— Collected data entries —

Segment Open

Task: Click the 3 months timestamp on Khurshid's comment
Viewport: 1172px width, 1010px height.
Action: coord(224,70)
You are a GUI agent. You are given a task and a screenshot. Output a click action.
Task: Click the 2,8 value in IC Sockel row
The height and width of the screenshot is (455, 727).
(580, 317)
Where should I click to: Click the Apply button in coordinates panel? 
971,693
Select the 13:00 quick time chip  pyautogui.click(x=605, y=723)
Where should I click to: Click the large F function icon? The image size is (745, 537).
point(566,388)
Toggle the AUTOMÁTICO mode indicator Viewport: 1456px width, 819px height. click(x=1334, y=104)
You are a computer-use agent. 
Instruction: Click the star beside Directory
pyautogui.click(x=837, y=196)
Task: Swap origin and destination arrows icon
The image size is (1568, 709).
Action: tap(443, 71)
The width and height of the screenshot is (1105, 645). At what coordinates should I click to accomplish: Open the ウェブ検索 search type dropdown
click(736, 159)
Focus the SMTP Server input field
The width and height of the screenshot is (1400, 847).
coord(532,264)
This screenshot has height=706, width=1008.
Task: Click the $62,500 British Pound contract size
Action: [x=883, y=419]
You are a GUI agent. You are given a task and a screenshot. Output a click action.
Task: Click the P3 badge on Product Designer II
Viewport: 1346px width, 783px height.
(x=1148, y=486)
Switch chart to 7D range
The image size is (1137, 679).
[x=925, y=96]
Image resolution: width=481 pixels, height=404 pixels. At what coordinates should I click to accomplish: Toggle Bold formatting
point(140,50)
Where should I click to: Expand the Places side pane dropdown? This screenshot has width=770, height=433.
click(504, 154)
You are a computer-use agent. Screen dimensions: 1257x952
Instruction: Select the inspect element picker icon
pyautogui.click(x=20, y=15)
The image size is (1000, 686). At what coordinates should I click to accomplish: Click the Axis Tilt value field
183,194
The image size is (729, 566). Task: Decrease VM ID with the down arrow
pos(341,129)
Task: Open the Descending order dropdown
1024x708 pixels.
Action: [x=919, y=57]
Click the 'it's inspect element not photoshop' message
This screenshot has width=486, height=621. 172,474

Segment Closed

— Instructions to follow —
Copy every entry exactly as it is given.

— Expected output —
Task: Click the 3 months timestamp on Khurshid's comment
Viewport: 1172px width, 1010px height.
Action: coord(224,70)
You are a GUI agent. You are given a task and a screenshot. Output a click action.
Task: Click the 2,8 value in IC Sockel row
The height and width of the screenshot is (455, 727).
(580, 317)
Where should I click to: Click the Apply button in coordinates panel? 
971,693
Select the 13:00 quick time chip  pyautogui.click(x=605, y=723)
Where should I click to: Click the large F function icon? The image size is (745, 537).
point(566,388)
Toggle the AUTOMÁTICO mode indicator Viewport: 1456px width, 819px height. click(x=1334, y=104)
You are a computer-use agent. 
Instruction: Click the star beside Directory
pyautogui.click(x=837, y=196)
Task: Swap origin and destination arrows icon
The image size is (1568, 709).
Action: tap(443, 71)
The width and height of the screenshot is (1105, 645). At what coordinates should I click to accomplish: Open the ウェブ検索 search type dropdown
click(736, 159)
Focus the SMTP Server input field
The width and height of the screenshot is (1400, 847).
coord(532,264)
This screenshot has height=706, width=1008.
Task: Click the $62,500 British Pound contract size
Action: [x=883, y=419]
You are a GUI agent. You are given a task and a screenshot. Output a click action.
Task: Click the P3 badge on Product Designer II
Viewport: 1346px width, 783px height.
(x=1148, y=486)
Switch chart to 7D range
The image size is (1137, 679).
[x=925, y=96]
Image resolution: width=481 pixels, height=404 pixels. At what coordinates should I click to accomplish: Toggle Bold formatting
point(140,50)
Where should I click to: Expand the Places side pane dropdown? This screenshot has width=770, height=433.
click(504, 154)
You are a computer-use agent. Screen dimensions: 1257x952
Instruction: Select the inspect element picker icon
pyautogui.click(x=20, y=15)
The image size is (1000, 686). At what coordinates should I click to accomplish: Click the Axis Tilt value field
183,194
The image size is (729, 566). Task: Decrease VM ID with the down arrow
pos(341,129)
Task: Open the Descending order dropdown
1024x708 pixels.
Action: [x=919, y=57]
Click the 'it's inspect element not photoshop' message
This screenshot has width=486, height=621. 172,474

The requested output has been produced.